PMI is typically paid as a monthly premium that gets added to your regular mortgage payment. This extra premium, however, can make it more difficult to keep up with your homeownership costs. For this reason, it's often best to hold off on buying a home until you're able to come up with a 20% down payment.
That said, PMI can help you qualify for a mortgage you may not otherwise be approved for. Despite the fact that PMI makes homeownership more expensive, it can also be a reasonable solution for someone who earns a good living and can handle the costs of owning a home but hasn't had a chance to save up a lot of money.
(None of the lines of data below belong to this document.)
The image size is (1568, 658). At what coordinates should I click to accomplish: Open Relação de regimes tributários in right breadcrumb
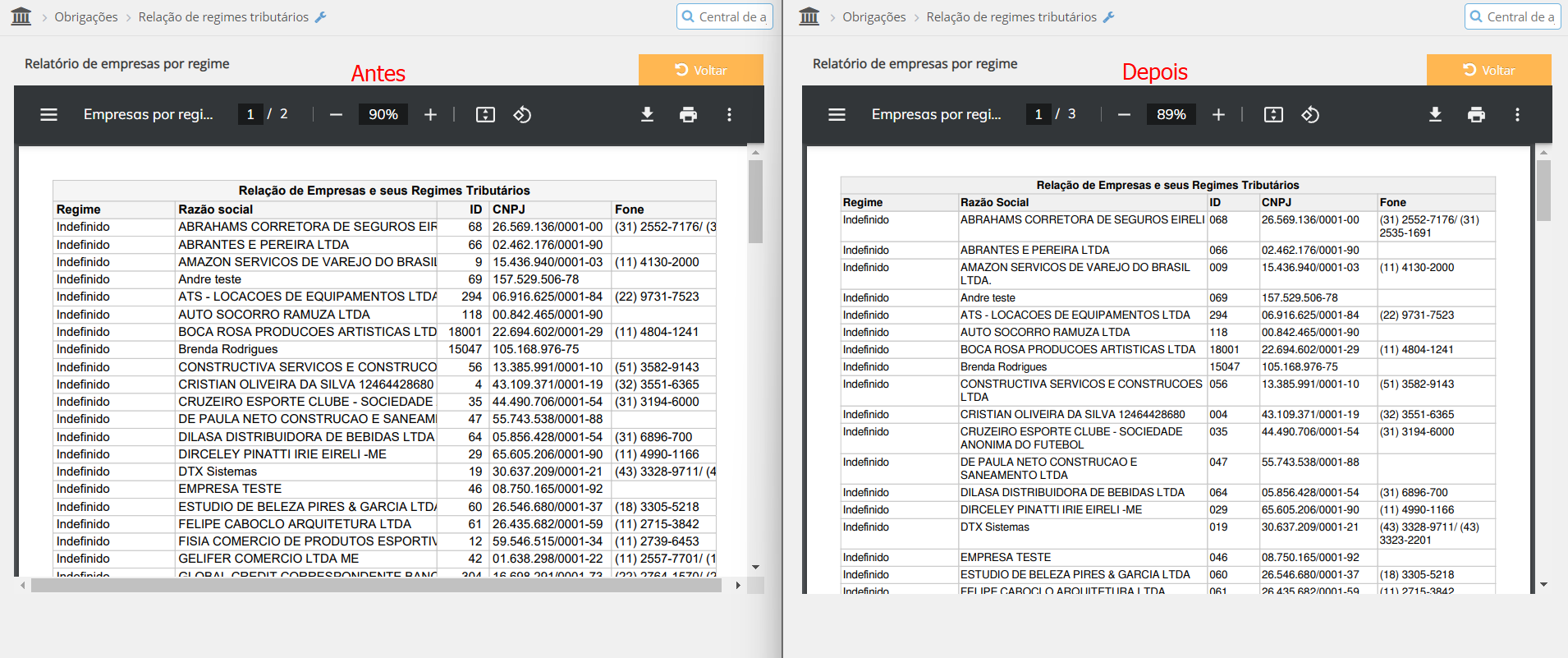pos(1011,17)
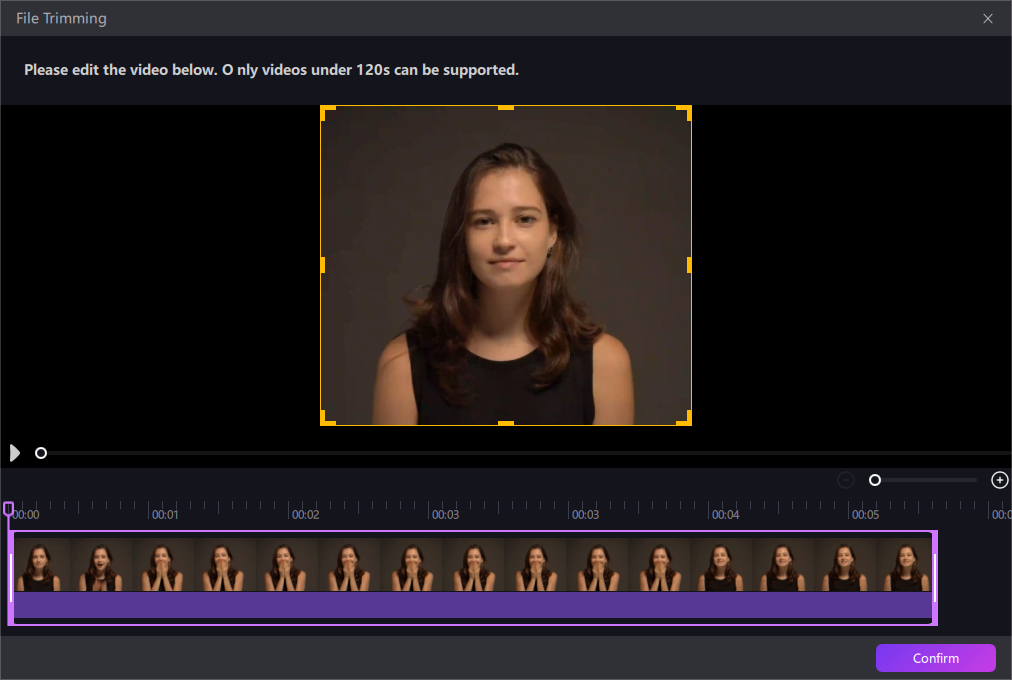1012x680 pixels.
Task: Click the bottom-left crop corner handle
Action: [327, 418]
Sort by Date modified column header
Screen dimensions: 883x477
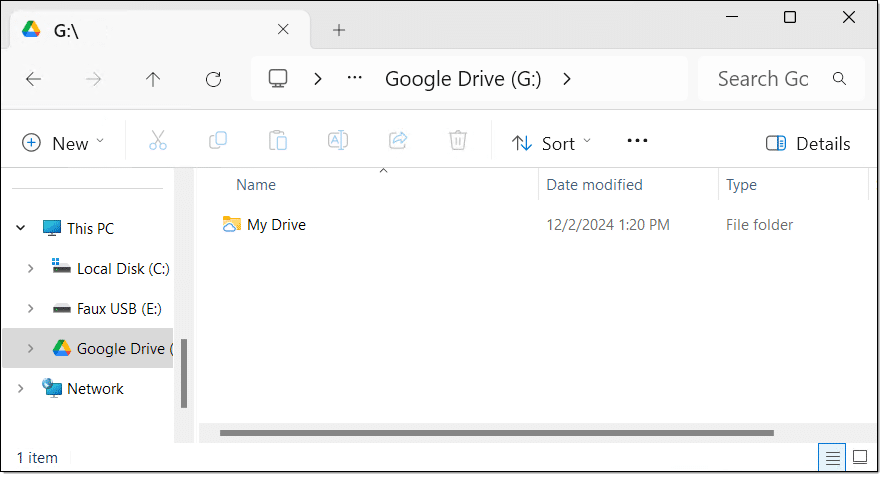594,184
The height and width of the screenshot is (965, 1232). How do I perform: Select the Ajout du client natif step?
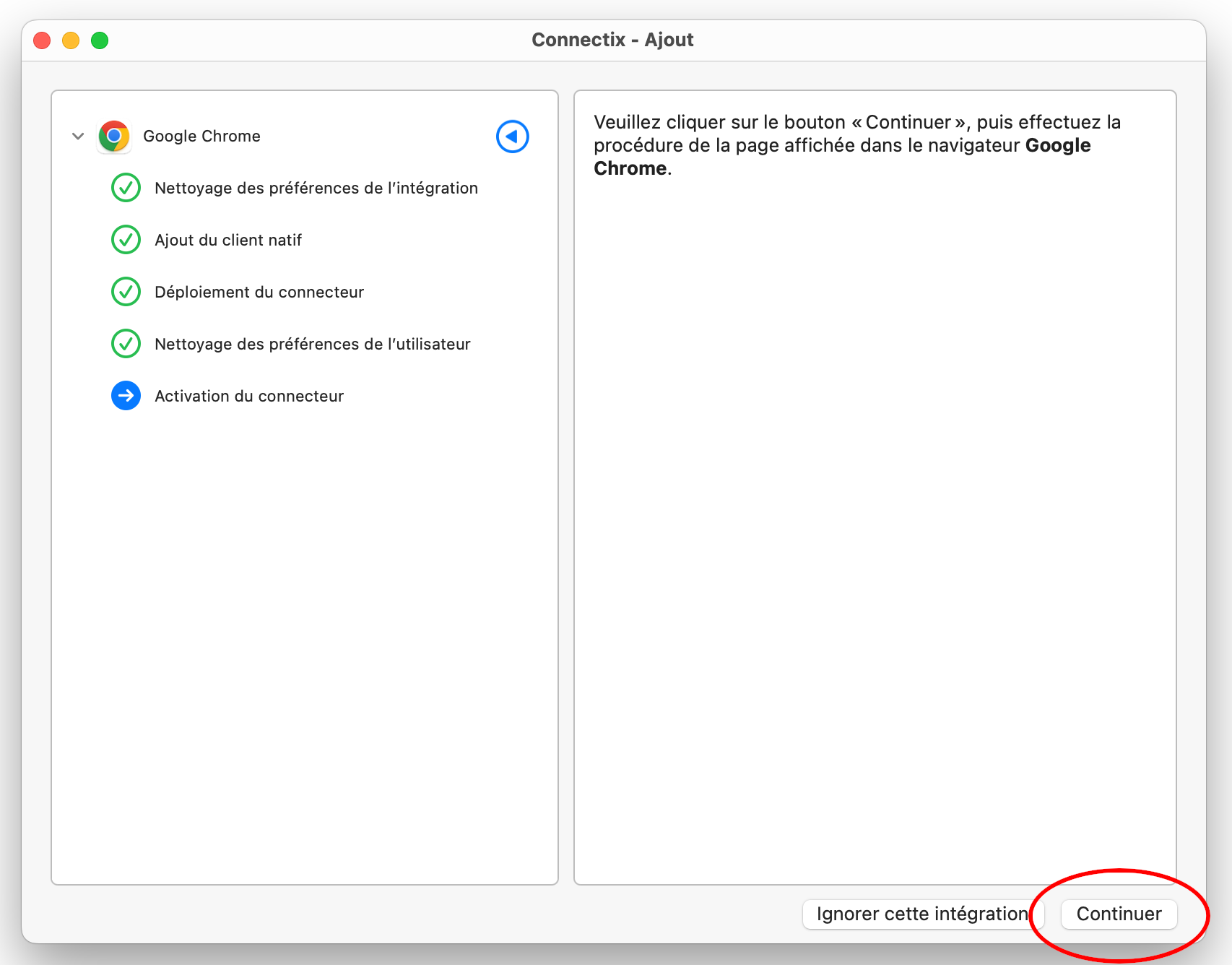(228, 240)
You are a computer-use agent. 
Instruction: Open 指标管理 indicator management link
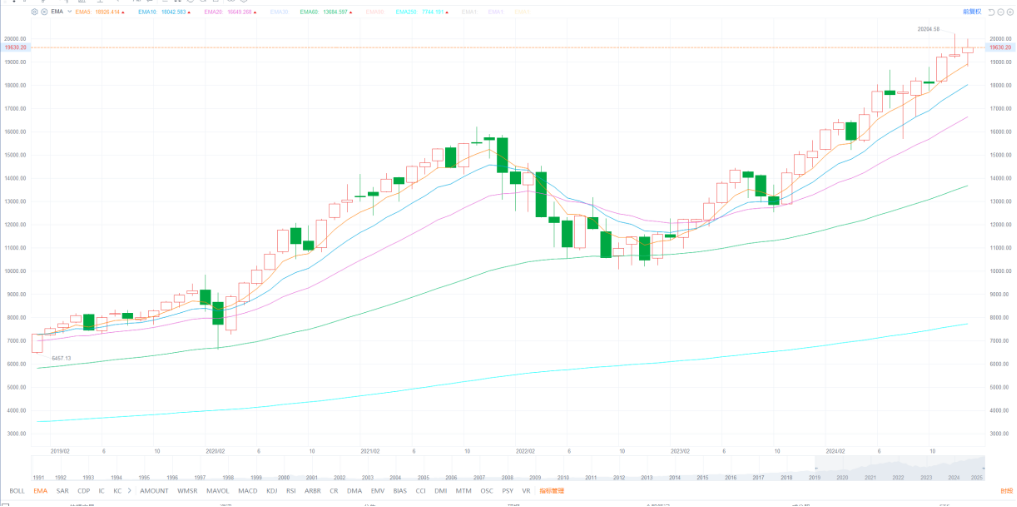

Furthermore, just because you start out with PMI doesn't mean you'll always be required to pay it. You can typically request that PMI be canceled when the loan-to-value ratio on your mortgage falls to 80%. Furthermore, lenders are actually required to cancel PMI when your loan-to-value ratio drops to 78%.
The upside of PMI
While most borrowers would rather avoid PMI, if you do need to pay it, there's some good news. Just as you can deduct mortgage interest on your taxes, so too can you deduct your PMI premiums -- that is, as long as you don't earn too much money. As of 2016, the PMI deduction starts to phase out for single tax filers earning $50,000 a year and joint filers earning $100,000 a year. Furthermore, single filers earning more than $54,500 a year and joint filers earning more than $109,000 aren't eligible for the deduction at all.
If you're looking to buy a home, considering waiting until you've saved up that 20% down payment before applying for a mortgage. Though PMI can open to the door to homeownership, it can also be a costly way to finance property. And the more you spend on housing, the less wiggle room you'll have in your budget to cover your remaining expenses.
This article is part of The Motley Fool's Knowledge Center, which was created based on the collected wisdom of a fantastic community of investors. We'd love to hear your questions, thoughts, and opinions on the Knowledge Center in general or this page in particular. Your input will help us help the world invest, better! Email us at email@example.com. Thanks -- and Fool on!
Try any of our Foolish newsletter services free for 30 days. We Fools may not all hold the same opinions, but we all believe that considering a diverse range of insights makes us better investors. The Motley Fool has a disclosure policy.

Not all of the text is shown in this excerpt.